Cast: Askar Ali, Aparna Balamurali, Baiju, Akshara Kishor, Deepa Kartha
Director: Binu S.
Achaamma (Aparna Balamurali) is a queen of madness. Born in an auto rickshaw, she is an easy-going, lazy, curious, flirtatious girl, who is forced to vow to her father that she wouldn’t elope with anyone because her sister did so. Though she sticks to the pledge for a while, she is unable to resist her urge, and things turn upside down once she joins a college, where she meets Hari (Askar Ali). Aparna and Akshara — who plays Achaamma’s childhood — have given a memorable act. Although we have seen Nazriya Nazim in a similar portrayal in Om Shanthi Oshana before, Aparna’s performance is afresh. She lives as that character.
Askar Ali, who plays the role of a flirtatious but good-hearted guy with a disability, too has done a good job. But he could have taken better care of dialogue delivery as it sounds unnatural at many places. Though he’s there only for a few scenes, Baiju has shined as the father of Achaamma. Another talent that deserves mention is the actor who did the role of Hari’s best friend. The movie tries to be progressive, but as the plot develops, it becomes a little regressive. Even the lead character loses her quirkiness and treads the traditional path. She becomes a conventional ‘Kaamuki’. It could have been a different viewing experience if the writer had let Achaamma tackle the dilemma in her quirky way. She could become weak because she is human, but we feel her energy drains away totally, leaving her exhausted.

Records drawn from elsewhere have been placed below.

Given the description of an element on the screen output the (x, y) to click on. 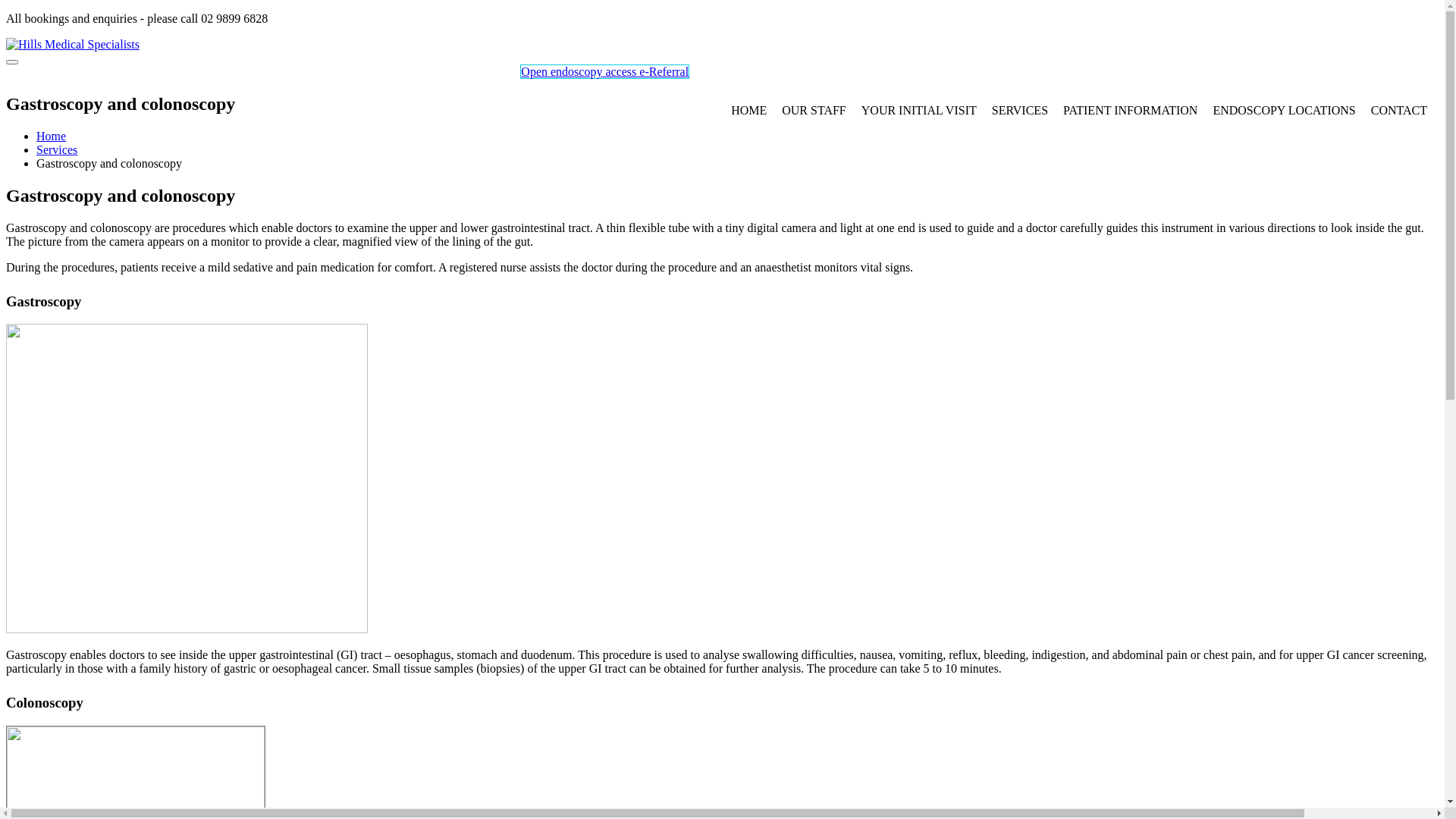
Home Element type: text (50, 135)
Services Element type: text (56, 149)
OUR STAFF Element type: text (814, 110)
SERVICES Element type: text (1019, 110)
PATIENT INFORMATION Element type: text (1130, 110)
Open endoscopy access e-Referral Element type: text (604, 71)
ENDOSCOPY LOCATIONS Element type: text (1283, 110)
CONTACT Element type: text (1398, 110)
HOME Element type: text (748, 110)
YOUR INITIAL VISIT Element type: text (918, 110)
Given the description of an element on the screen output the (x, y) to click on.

But, the movie has its moments, especially between Hari, his friend, and Achaamma. Hari tells Achaamaa love shouldn’t be forced on someone. At the same time we see James, the wealthy man, working as a peon in the college with the intention of marrying a beautiful girl follows Jeena, Achaamma’s friend, asking for her hand. A little contradictory. Also, the movie follows the new law, displaying the disclaimer ‘violence against women is a punishable crime under the law’, whenever Achaamma gets beaten up. The movie sends out a message about friendship and love — that both should be pure and come from heart. It also touches upon the need of getting the ‘right education’ and treating fellow beings fairly. There is humour, but they could have trimmed down some cliché campus characters or scenes to make it crisp. The songs are good, especially the Kurumbi song by Shreya Jayadeep.